Saturday, April 05, 2008

Shortages, waiting lists and strain - Oh, my!

Just as conservatives and anyone who actually understands economics have always said, universal health care and the resulting sharp increases in demand lead to shortages and long waiting lists for the supply of doctors.

In Massachusetts, Universal Coverage Strains Care DUH!

...Surely, they suggest to Dr. Katherine J. Atkinson, a family physician here, she might find a way to move them up her lengthy waiting list for new patients.

Those fortunate enough to make it soon learn they face another long wait: Dr. Atkinson’s next opening for a physical is not until early May — of 2009.

...Now in Massachusetts, in an unintended consequence of universal coverage, the imbalance is being exacerbated by the state’s new law requiring residents to have health insurance.

...Dr.

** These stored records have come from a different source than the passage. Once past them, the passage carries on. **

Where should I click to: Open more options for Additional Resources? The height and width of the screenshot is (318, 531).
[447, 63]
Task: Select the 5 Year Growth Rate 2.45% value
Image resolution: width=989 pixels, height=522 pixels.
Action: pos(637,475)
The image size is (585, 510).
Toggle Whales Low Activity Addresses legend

Patricia A. Sereno, state president of the American Academy of Family Physicians, said an influx of the newly insured to her practice in Malden, just north of Boston, had stretched her daily caseload to as many as 22 to 25 patients, from 18 to 20 a year ago. To fit them in, Dr. Sereno limits the number of 45-minute physicals she schedules each day, thereby doubling the wait for an exam to three months.

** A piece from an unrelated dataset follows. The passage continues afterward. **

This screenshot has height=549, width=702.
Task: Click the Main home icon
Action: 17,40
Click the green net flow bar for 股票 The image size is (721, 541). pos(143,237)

“It’s a recipe for disaster,” Dr. Sereno said. “It’s great that people have access to health care, but now we’ve got to find a way to give them access to preventive services. The point of this legislation was not to get people episodic care.”

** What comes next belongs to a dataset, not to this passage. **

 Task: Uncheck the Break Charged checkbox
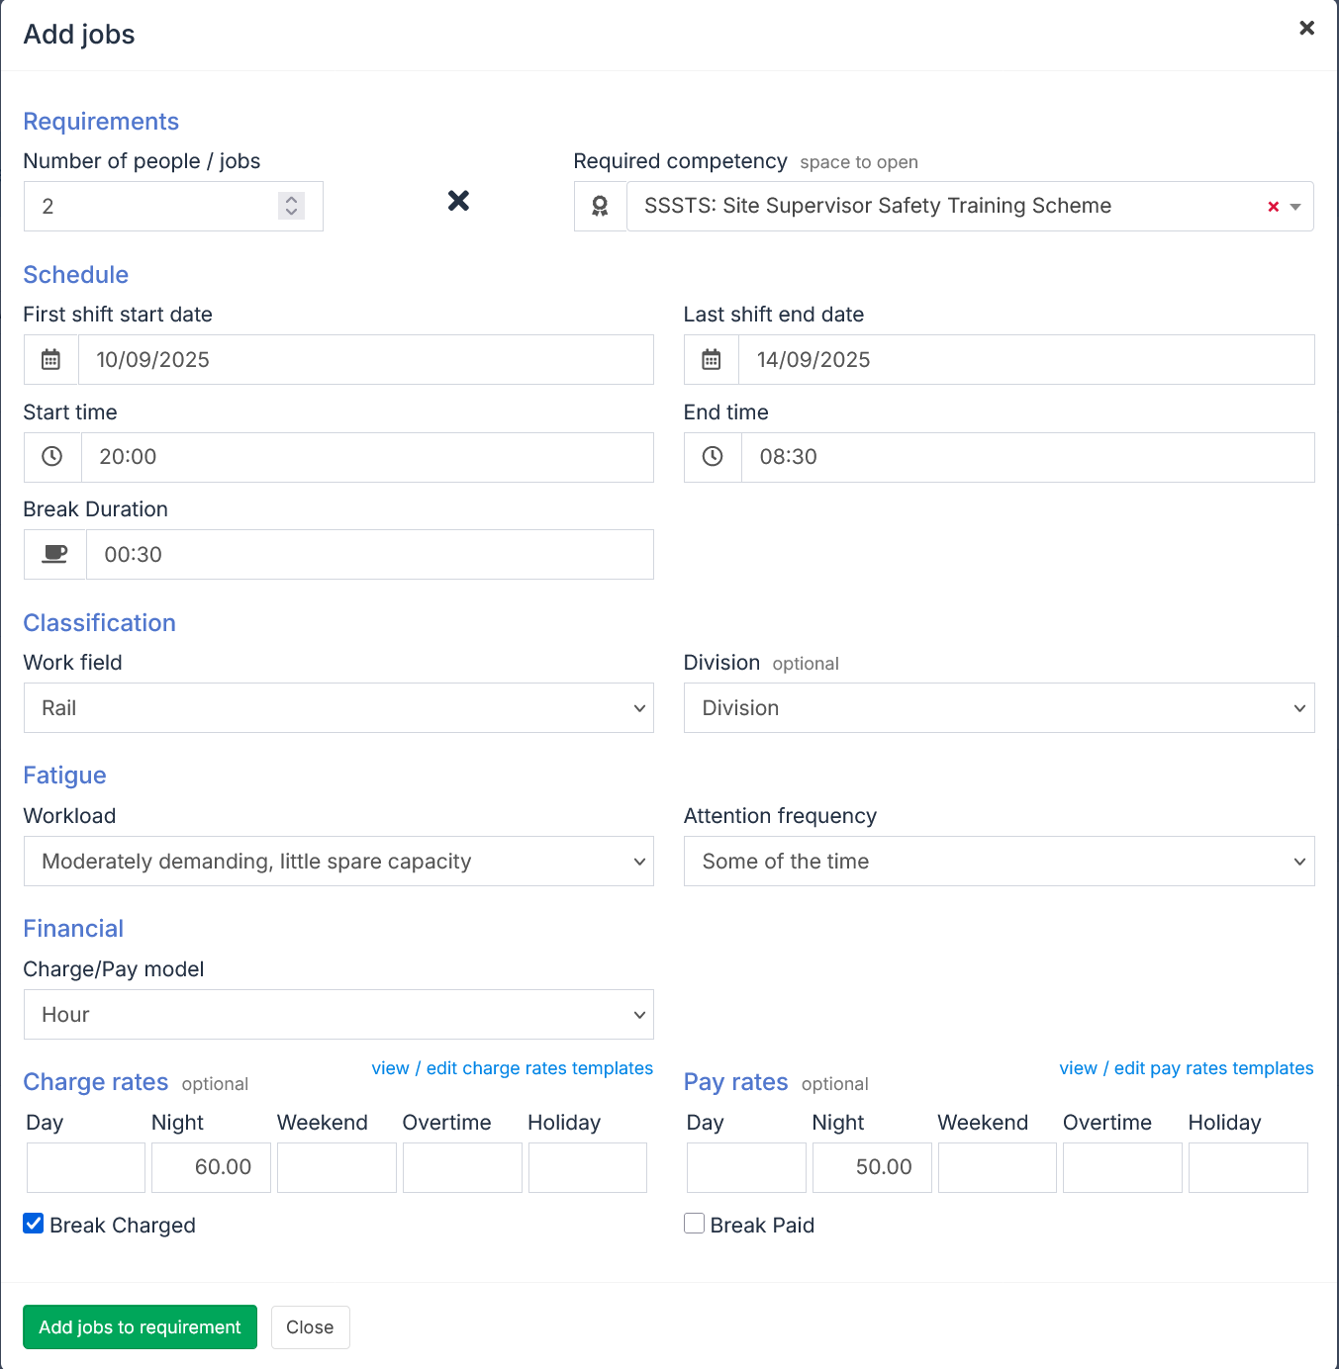click(34, 1225)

...“It is a fundamental truth — which we are learning the hard way in Massachusetts — that comprehensive health care reform cannot work without appropriate access to primary care physicians and providers,” Dr. Bruce Auerbach, the president-elect of the Massachusetts Medical Society, told Congress in February.

Jon M. Kingsdale, executive director of the agency that oversees the Massachusetts initiative, said he had not heard of major problems, but acknowledged “the prospect of a severe shortage” as newly insured patients seek care in doctors’ offices rather than emergency rooms. ...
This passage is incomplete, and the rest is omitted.